* [Task item]: Reproduce every line that appears below, precisely and completely.

* [Material for this exercise]:

----

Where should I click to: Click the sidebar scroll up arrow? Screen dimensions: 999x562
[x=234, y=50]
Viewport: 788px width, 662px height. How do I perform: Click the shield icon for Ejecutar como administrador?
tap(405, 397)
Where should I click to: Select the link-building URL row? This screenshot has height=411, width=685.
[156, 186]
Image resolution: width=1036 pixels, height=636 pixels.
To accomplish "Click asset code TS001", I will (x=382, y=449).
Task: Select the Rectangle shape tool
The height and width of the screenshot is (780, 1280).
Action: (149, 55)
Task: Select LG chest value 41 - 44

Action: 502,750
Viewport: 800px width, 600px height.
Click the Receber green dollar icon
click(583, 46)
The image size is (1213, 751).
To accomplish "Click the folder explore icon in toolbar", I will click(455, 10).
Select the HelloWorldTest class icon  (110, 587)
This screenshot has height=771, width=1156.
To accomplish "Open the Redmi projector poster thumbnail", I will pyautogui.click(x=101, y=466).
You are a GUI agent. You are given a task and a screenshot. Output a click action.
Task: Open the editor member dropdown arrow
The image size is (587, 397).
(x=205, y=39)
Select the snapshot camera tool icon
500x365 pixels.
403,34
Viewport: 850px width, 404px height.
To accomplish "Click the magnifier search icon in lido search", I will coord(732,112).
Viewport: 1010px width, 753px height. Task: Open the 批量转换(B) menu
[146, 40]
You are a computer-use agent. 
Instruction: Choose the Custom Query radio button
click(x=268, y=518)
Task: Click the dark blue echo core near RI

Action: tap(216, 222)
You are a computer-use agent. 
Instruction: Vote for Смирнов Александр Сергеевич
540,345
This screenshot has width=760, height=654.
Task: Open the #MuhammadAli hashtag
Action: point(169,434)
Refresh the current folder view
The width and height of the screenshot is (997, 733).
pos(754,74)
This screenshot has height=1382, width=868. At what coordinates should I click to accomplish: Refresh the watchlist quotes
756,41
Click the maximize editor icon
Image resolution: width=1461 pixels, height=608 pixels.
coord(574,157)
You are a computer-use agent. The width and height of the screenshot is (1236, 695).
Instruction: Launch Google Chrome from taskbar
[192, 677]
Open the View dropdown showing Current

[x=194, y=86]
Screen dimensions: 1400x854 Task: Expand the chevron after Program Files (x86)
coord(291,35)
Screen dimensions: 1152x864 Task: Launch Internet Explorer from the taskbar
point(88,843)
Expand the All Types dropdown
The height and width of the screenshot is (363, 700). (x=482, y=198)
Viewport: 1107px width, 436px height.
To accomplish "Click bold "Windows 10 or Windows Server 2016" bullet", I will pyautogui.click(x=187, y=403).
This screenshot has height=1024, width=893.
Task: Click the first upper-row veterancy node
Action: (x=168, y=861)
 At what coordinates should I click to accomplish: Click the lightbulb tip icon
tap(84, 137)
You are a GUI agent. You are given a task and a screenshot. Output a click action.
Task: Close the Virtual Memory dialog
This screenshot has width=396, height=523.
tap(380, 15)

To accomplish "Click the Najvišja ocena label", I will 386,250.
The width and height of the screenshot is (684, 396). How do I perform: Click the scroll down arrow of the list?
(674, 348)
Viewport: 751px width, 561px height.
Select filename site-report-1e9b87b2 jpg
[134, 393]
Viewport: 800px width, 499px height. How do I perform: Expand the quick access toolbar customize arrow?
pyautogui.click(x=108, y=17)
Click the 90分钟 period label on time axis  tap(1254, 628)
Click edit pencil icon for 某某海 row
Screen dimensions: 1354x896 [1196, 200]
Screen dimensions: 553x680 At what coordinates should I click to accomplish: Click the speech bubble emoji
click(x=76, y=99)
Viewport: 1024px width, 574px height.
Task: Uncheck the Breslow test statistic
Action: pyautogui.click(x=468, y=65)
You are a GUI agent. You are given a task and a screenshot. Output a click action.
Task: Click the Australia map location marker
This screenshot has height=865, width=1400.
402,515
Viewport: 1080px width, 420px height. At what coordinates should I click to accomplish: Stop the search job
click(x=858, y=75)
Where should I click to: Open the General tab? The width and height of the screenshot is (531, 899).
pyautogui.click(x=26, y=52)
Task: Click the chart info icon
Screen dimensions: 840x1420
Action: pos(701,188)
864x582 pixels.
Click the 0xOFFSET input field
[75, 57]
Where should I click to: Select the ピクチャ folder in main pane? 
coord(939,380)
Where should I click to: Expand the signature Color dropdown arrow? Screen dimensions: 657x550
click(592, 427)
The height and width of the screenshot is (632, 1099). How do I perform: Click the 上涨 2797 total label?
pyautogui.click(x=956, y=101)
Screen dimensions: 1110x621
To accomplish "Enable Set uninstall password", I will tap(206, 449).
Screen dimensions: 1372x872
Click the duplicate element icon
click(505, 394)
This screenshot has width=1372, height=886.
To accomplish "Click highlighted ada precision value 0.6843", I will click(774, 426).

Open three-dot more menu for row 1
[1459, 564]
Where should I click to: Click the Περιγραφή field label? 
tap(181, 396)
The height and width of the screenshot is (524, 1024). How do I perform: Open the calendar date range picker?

----

* [Answer for the task]:
Where should I click to: Click the sidebar scroll up arrow? Screen dimensions: 999x562
[x=234, y=50]
Viewport: 788px width, 662px height. How do I perform: Click the shield icon for Ejecutar como administrador?
tap(405, 397)
Where should I click to: Select the link-building URL row? This screenshot has height=411, width=685.
[156, 186]
Image resolution: width=1036 pixels, height=636 pixels.
To accomplish "Click asset code TS001", I will (x=382, y=449).
Task: Select the Rectangle shape tool
The height and width of the screenshot is (780, 1280).
Action: (149, 55)
Task: Select LG chest value 41 - 44

Action: 502,750
Viewport: 800px width, 600px height.
Click the Receber green dollar icon
click(583, 46)
The image size is (1213, 751).
To accomplish "Click the folder explore icon in toolbar", I will click(455, 10).
Select the HelloWorldTest class icon  (110, 587)
This screenshot has height=771, width=1156.
To accomplish "Open the Redmi projector poster thumbnail", I will pyautogui.click(x=101, y=466).
You are a GUI agent. You are given a task and a screenshot. Output a click action.
Task: Open the editor member dropdown arrow
The image size is (587, 397).
(x=205, y=39)
Select the snapshot camera tool icon
500x365 pixels.
403,34
Viewport: 850px width, 404px height.
To accomplish "Click the magnifier search icon in lido search", I will coord(732,112).
Viewport: 1010px width, 753px height. Task: Open the 批量转换(B) menu
[146, 40]
You are a computer-use agent. 
Instruction: Choose the Custom Query radio button
click(x=268, y=518)
Task: Click the dark blue echo core near RI

Action: tap(216, 222)
You are a computer-use agent. 
Instruction: Vote for Смирнов Александр Сергеевич
540,345
This screenshot has width=760, height=654.
Task: Open the #MuhammadAli hashtag
Action: point(169,434)
Refresh the current folder view
The width and height of the screenshot is (997, 733).
pos(754,74)
This screenshot has height=1382, width=868. At what coordinates should I click to accomplish: Refresh the watchlist quotes
756,41
Click the maximize editor icon
Image resolution: width=1461 pixels, height=608 pixels.
coord(574,157)
You are a computer-use agent. The width and height of the screenshot is (1236, 695).
Instruction: Launch Google Chrome from taskbar
[192, 677]
Open the View dropdown showing Current

[x=194, y=86]
Screen dimensions: 1400x854 Task: Expand the chevron after Program Files (x86)
coord(291,35)
Screen dimensions: 1152x864 Task: Launch Internet Explorer from the taskbar
point(88,843)
Expand the All Types dropdown
The height and width of the screenshot is (363, 700). (x=482, y=198)
Viewport: 1107px width, 436px height.
To accomplish "Click bold "Windows 10 or Windows Server 2016" bullet", I will pyautogui.click(x=187, y=403).
This screenshot has height=1024, width=893.
Task: Click the first upper-row veterancy node
Action: (x=168, y=861)
 At what coordinates should I click to accomplish: Click the lightbulb tip icon
tap(84, 137)
You are a GUI agent. You are given a task and a screenshot. Output a click action.
Task: Close the Virtual Memory dialog
This screenshot has width=396, height=523.
tap(380, 15)

To accomplish "Click the Najvišja ocena label", I will 386,250.
The width and height of the screenshot is (684, 396). How do I perform: Click the scroll down arrow of the list?
(674, 348)
Viewport: 751px width, 561px height.
Select filename site-report-1e9b87b2 jpg
[134, 393]
Viewport: 800px width, 499px height. How do I perform: Expand the quick access toolbar customize arrow?
pyautogui.click(x=108, y=17)
Click the 90分钟 period label on time axis  tap(1254, 628)
Click edit pencil icon for 某某海 row
Screen dimensions: 1354x896 [1196, 200]
Screen dimensions: 553x680 At what coordinates should I click to accomplish: Click the speech bubble emoji
click(x=76, y=99)
Viewport: 1024px width, 574px height.
Task: Uncheck the Breslow test statistic
Action: pyautogui.click(x=468, y=65)
You are a GUI agent. You are given a task and a screenshot. Output a click action.
Task: Click the Australia map location marker
This screenshot has height=865, width=1400.
402,515
Viewport: 1080px width, 420px height. At what coordinates should I click to accomplish: Stop the search job
click(x=858, y=75)
Where should I click to: Open the General tab? The width and height of the screenshot is (531, 899).
pyautogui.click(x=26, y=52)
Task: Click the chart info icon
Screen dimensions: 840x1420
Action: pos(701,188)
864x582 pixels.
Click the 0xOFFSET input field
[75, 57]
Where should I click to: Select the ピクチャ folder in main pane? 
coord(939,380)
Where should I click to: Expand the signature Color dropdown arrow? Screen dimensions: 657x550
click(592, 427)
The height and width of the screenshot is (632, 1099). How do I perform: Click the 上涨 2797 total label?
pyautogui.click(x=956, y=101)
Screen dimensions: 1110x621
To accomplish "Enable Set uninstall password", I will tap(206, 449).
Screen dimensions: 1372x872
Click the duplicate element icon
click(505, 394)
This screenshot has width=1372, height=886.
To accomplish "Click highlighted ada precision value 0.6843", I will click(774, 426).

Open three-dot more menu for row 1
[1459, 564]
Where should I click to: Click the Περιγραφή field label? 
tap(181, 396)
The height and width of the screenshot is (524, 1024). How do I perform: Open the calendar date range picker?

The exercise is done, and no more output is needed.